SUPPLIED RECORDS
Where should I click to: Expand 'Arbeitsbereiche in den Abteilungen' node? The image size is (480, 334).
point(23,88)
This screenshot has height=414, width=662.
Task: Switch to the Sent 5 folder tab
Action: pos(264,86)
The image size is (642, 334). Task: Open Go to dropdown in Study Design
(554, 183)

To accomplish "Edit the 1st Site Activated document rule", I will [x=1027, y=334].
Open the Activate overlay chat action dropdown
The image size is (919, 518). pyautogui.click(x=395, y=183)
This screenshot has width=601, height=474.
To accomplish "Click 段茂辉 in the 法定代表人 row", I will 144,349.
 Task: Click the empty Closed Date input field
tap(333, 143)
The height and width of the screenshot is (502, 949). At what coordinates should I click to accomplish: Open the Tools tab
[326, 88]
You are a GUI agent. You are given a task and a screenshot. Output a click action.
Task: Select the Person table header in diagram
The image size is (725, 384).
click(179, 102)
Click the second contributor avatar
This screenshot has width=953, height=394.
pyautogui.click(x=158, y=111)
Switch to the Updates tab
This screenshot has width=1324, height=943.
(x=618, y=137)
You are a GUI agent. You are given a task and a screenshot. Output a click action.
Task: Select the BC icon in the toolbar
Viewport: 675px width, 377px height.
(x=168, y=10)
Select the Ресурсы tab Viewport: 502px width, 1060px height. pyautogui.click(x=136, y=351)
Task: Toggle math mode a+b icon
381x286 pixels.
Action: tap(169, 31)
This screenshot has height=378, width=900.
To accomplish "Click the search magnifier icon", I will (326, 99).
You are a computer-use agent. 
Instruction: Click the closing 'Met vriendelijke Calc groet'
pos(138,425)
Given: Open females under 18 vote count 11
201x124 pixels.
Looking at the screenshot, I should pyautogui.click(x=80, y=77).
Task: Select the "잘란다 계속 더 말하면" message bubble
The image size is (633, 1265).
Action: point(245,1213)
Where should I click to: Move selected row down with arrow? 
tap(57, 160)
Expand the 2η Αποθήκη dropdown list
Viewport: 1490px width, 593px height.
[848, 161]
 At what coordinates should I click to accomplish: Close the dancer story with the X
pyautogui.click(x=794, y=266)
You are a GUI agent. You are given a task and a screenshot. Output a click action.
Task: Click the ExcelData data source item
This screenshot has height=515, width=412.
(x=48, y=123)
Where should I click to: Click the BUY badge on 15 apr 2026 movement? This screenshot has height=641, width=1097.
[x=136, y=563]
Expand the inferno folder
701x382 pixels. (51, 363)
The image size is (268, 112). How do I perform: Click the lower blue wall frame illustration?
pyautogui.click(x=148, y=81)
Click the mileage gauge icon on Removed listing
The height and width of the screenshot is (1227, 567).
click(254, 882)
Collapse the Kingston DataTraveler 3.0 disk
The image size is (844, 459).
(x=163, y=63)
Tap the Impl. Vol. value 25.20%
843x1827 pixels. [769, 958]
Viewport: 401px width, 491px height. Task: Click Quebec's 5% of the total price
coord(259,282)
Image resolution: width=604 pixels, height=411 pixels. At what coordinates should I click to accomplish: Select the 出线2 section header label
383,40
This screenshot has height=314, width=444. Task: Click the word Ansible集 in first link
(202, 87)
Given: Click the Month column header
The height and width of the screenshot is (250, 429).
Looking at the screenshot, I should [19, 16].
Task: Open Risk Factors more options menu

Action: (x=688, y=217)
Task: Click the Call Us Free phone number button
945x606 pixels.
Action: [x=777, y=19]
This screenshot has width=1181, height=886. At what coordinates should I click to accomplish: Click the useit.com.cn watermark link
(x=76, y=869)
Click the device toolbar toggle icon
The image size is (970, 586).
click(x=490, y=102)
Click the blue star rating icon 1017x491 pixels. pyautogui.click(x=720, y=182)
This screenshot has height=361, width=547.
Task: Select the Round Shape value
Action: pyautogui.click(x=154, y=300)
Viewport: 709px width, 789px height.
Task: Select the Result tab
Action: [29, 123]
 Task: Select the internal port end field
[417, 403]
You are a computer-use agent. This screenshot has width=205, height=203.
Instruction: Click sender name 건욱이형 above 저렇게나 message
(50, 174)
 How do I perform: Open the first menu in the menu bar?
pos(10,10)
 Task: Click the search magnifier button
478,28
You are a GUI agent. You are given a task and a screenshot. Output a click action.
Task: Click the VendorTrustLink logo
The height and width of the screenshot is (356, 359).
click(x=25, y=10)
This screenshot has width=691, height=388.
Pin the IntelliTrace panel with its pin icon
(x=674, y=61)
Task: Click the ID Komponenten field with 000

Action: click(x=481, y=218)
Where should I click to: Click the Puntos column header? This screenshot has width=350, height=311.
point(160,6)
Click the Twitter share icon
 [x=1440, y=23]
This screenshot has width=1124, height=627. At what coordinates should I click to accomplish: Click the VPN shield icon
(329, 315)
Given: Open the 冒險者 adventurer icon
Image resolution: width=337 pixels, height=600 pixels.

AIM OF THE TASK
Your answer must be every line from the listing above that holds the string "toolbar".

ANSWER TO THE EXERCISE
Task: Select the BC icon in the toolbar
Click the device toolbar toggle icon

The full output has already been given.